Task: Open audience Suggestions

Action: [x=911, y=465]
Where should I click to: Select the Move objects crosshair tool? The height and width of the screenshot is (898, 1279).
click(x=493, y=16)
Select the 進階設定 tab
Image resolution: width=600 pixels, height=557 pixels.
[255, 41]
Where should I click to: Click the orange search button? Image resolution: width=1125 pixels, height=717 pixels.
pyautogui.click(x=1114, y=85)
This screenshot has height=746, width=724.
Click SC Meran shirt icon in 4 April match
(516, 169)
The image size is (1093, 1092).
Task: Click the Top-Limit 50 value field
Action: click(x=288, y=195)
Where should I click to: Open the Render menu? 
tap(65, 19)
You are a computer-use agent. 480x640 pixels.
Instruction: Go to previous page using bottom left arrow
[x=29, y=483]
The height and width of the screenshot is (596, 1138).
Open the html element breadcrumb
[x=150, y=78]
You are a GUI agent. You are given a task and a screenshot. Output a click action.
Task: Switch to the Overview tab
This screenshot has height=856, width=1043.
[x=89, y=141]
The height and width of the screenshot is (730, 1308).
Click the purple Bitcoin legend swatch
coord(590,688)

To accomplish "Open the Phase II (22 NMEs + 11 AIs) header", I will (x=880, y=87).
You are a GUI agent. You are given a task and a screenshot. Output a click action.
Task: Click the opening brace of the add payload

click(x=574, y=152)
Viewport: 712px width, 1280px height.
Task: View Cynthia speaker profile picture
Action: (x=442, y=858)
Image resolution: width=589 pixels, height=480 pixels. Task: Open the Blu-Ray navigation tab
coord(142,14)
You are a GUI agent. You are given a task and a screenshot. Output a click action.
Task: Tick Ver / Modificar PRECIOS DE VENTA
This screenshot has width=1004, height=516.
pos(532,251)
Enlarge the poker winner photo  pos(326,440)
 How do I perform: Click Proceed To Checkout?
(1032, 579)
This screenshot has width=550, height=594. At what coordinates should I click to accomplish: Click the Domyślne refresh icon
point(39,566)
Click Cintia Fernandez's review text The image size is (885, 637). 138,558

—————

All records above must be printed again, exactly.

■ Written reply
Task: Open audience Suggestions

Action: [x=911, y=465]
Where should I click to: Select the Move objects crosshair tool? The height and width of the screenshot is (898, 1279).
click(x=493, y=16)
Select the 進階設定 tab
Image resolution: width=600 pixels, height=557 pixels.
[255, 41]
Where should I click to: Click the orange search button? Image resolution: width=1125 pixels, height=717 pixels.
pyautogui.click(x=1114, y=85)
This screenshot has height=746, width=724.
Click SC Meran shirt icon in 4 April match
(516, 169)
The image size is (1093, 1092).
Task: Click the Top-Limit 50 value field
Action: click(x=288, y=195)
Where should I click to: Open the Render menu? 
tap(65, 19)
You are a computer-use agent. 480x640 pixels.
Instruction: Go to previous page using bottom left arrow
[x=29, y=483]
The height and width of the screenshot is (596, 1138).
Open the html element breadcrumb
[x=150, y=78]
You are a GUI agent. You are given a task and a screenshot. Output a click action.
Task: Switch to the Overview tab
This screenshot has height=856, width=1043.
[x=89, y=141]
The height and width of the screenshot is (730, 1308).
Click the purple Bitcoin legend swatch
coord(590,688)

To accomplish "Open the Phase II (22 NMEs + 11 AIs) header", I will (x=880, y=87).
You are a GUI agent. You are given a task and a screenshot. Output a click action.
Task: Click the opening brace of the add payload

click(x=574, y=152)
Viewport: 712px width, 1280px height.
Task: View Cynthia speaker profile picture
Action: (x=442, y=858)
Image resolution: width=589 pixels, height=480 pixels. Task: Open the Blu-Ray navigation tab
coord(142,14)
You are a GUI agent. You are given a task and a screenshot. Output a click action.
Task: Tick Ver / Modificar PRECIOS DE VENTA
This screenshot has width=1004, height=516.
pos(532,251)
Enlarge the poker winner photo  pos(326,440)
 How do I perform: Click Proceed To Checkout?
(1032, 579)
This screenshot has width=550, height=594. At what coordinates should I click to accomplish: Click the Domyślne refresh icon
point(39,566)
Click Cintia Fernandez's review text The image size is (885, 637). 138,558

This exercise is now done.